No sétimo e oitavo capítulos, chama a atenção para o caráter híbrido, misto e diversificado da natureza humana, da educação, da inclusão e da aprendizagem. Afirma que a inclusão é para pessoas que são resistentes, resilientes e, sobretudo, para quem sobrevive um ao outro, configurando-se em uma experiência de vida.
O ponto alto do livro centra-se nas entrevistas realizadas com os “superviventes à inclusão” para ouvir deles o que é a diferença para cada um dos entrevistados e, assim, melhor compreender como eles se fortalecem a partir das próprias dificuldades, superadas ou não. Os capítulos seguintes, que concluem o livro, são pautados em reflexões sobre a inclusão e as diferenças a partir do essencial na fala dos entrevistados. Ressaltamos que a autora não realizou uma análise das falas dos entrevistados, houve um diálogo, uma escuta, um compartilhamento de saberes e vivências.

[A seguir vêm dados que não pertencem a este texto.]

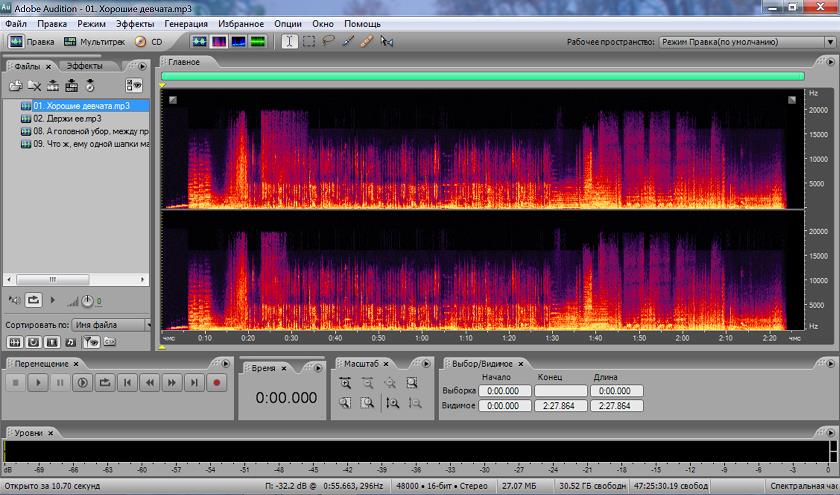Image resolution: width=840 pixels, height=495 pixels.
Task: Open the sort by file name dropdown
Action: 110,325
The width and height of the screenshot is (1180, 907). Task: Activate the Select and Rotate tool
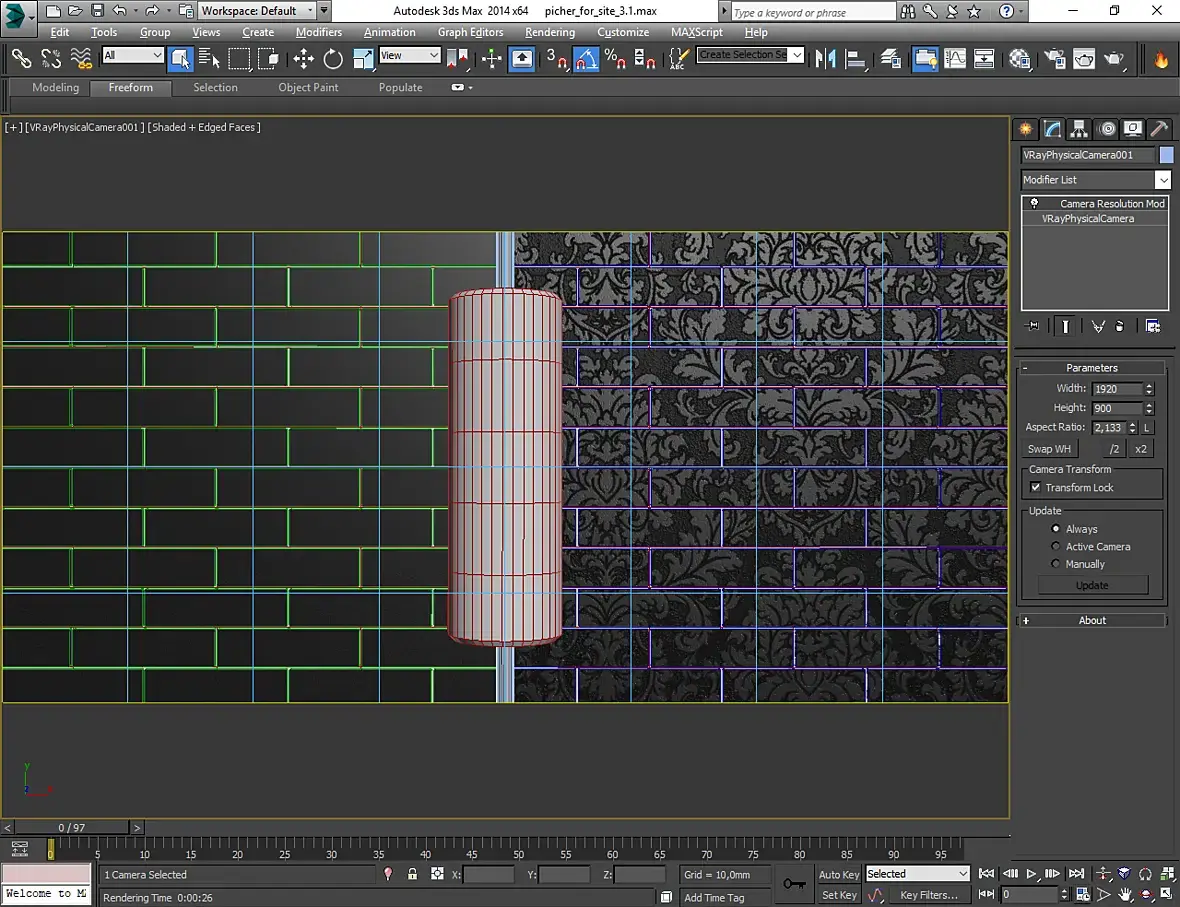click(x=333, y=60)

Podemos concluir que o norte do livro se dá na complexidade da inclusão e da diferença, o que induz a pensar que a diferença é um atributo de todo ser humano, que faz parte condição humana ser diferente, e que é preciso olhar para singularidade existente dentro de cada aluno. Isso nos leva a pensar sobre a forma como fazemos Educação, que não podem existir turmas homogêneas, que precisamos romper com o atual modelo de ensino, com metodologias e currículos inflexíveis. Nos alerta para a importância de rompermos com os padrões homogeneizadores impostos pelo diagnóstico biomédico, pois esta é uma igualdade universal. O texto é escrito em uma linguagem clara e acessível, fundamentado filosoficamente em pensadores como Foucault e Deleuze. É uma leitura indicada para estudantes e, principalmente, para profissionais da área da Educação, porém é recomendável para todos que, direta ou indiretamente, atuam em qualquer espaço formativo e educativo.